Die Tuberkulose befällt vornehmlich die Lunge, wird durch die Luft übertragen und es folgen Fieber, Appetitlosigkeit und eine Abmagerung. Jedoch ist die Krankheit durch Antibiotika behandelbar, das Problem bilden multiresistente Bakterien.
Die Ziele von „Ärzte ohne Grenzen“ im Swaziland sind:
- Dezentralisierung von Behandlung (war früher nur in Städten möglich)
- Integration beider Krankheiten
- Verbesserte Diagnostiklabors
- Training medizinischen Personals
Das Projekt erstreckt sich auf 2 Gebiete: Matsapha und Mankayane.
Das langfristige Ziel ist eine breite medizinische Versorgung zu schaffen.
Matsapha ist ein Industriegebiet mit vielen Fabrikarbeitern, die oft schwere Arbeitsbedingungen haben und durch die Krankheit meist in sehr großer Armut leben.
Das Team von „Ärzte ohne Grenzen“ besteht hier aus 40 Mitarbeitern: Ärzten, Krankenschwestern u -Pflegern, Dolmetschern, Sozialarbeitern und weiterem Hilfspersonal.
Es wurde eine Klinik errichtet, die an 7 Tagen der Woche geöffnet ist.
Im Wartebereich werden Vorträge über Schutzmaßnahmen gehalten, täglich kommen um die 300 Kranken. Hier finden die Einwohner, so Marinho, auch eine Schwangerschaftsvorsorge und Impfungen für die Kinder vor. Viele Patienten kommen mit ihren Familienmitgliedern, die sie pflegen. Von 400 HIV Tests im Monat sind über 40 positiv, bei schwangeren Frauen liegt die Rate sogar bei 48%.
Das System der „Expert Clients“ an der Klinik ist, dass HIV infizierte Patienten ihrerseits Kranke beraten und sie unterstützen.
In Mankayane, einem Grenzgebiet zu Südafrika, erfolgte durch „Ärzte ohne Grenzen“ die Gründung einer Klinik nur für multiresistente Tuberkulose.
Das „Outreach Team“, so erzählt uns Dr. Marinho, fährt in einem Kombi über Land. Das Team besteht aus einer Krankenschwester, dem Sozialarbeiter und einem Fahrer.

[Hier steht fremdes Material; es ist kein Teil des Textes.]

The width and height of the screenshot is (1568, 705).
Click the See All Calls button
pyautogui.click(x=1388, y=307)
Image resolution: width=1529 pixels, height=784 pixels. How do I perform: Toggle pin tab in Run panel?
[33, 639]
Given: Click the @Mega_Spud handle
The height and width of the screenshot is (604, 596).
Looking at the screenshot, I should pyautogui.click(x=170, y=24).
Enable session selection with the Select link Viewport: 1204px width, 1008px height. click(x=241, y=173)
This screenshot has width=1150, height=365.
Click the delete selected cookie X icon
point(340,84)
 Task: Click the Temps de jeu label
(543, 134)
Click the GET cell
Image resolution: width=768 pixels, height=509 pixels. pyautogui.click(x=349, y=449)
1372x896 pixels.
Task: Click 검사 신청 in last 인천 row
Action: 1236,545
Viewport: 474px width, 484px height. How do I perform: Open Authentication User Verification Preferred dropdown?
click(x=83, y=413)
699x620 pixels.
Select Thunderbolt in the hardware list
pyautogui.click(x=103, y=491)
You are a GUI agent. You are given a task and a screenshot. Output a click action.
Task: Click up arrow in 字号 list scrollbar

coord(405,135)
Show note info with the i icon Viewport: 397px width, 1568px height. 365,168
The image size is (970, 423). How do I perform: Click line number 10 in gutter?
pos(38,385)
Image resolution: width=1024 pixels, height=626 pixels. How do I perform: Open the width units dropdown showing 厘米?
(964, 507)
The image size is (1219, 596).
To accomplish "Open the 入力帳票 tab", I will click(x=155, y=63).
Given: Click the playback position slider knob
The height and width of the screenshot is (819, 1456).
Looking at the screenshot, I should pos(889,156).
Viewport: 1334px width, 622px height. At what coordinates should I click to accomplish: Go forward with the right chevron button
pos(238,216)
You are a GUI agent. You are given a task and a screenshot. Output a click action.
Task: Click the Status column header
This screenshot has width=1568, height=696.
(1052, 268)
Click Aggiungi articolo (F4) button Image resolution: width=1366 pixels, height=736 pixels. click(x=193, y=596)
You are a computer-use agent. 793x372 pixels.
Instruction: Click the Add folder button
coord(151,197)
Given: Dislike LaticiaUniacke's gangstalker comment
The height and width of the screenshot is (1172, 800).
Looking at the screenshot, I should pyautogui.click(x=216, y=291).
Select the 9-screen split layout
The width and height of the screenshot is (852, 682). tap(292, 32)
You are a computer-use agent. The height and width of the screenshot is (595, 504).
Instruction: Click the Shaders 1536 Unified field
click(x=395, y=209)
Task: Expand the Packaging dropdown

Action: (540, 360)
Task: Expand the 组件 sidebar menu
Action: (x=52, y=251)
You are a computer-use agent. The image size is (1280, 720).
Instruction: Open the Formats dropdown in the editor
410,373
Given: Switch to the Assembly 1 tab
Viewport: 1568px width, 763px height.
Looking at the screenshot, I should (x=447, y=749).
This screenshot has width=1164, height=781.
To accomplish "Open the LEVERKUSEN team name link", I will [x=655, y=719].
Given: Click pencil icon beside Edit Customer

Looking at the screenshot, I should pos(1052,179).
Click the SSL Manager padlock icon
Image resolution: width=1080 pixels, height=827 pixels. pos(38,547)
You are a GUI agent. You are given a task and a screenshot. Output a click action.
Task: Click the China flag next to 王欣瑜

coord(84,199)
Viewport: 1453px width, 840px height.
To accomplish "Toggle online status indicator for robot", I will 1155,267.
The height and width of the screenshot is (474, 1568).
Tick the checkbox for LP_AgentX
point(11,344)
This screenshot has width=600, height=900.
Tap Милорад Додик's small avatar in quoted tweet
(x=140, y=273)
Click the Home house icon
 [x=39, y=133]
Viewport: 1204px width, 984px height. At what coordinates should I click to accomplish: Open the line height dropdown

Die Kranken werden zuhause behandelt, erhalten Medikamente, manchmal werden auch die sehr kleinen Häuser umgebaut, Fenster eingebaut, die für eine bessere Lüftungsmöglichkeit sorgen, denn Tuberkulose verbreitet sich in schlecht oder nicht gelüfteten Räumen besonders schnell.
Outreach Team heißt auch: ein Netzwerk aufbauen in ländlichen Gebieten!
Raphaela Marinho hatte an unserem Burggespräch ein sehr aufmerksames und bewegtes Publikum, das ihr mit herzlichem Applaus für ihren interessanten und eindringlichen Bericht dankte. Schnell fanden sich um die junge Ärztin nach dem Vortrag Schülerinnen und Schüler, die weiteres Interesse bekundeten und viel zu schnell musste Frau Marinho an den Bahnhof. Wir danken von Herzen für diesen Abend, der uns mit seinen Bildern und Worten noch lange nachklang.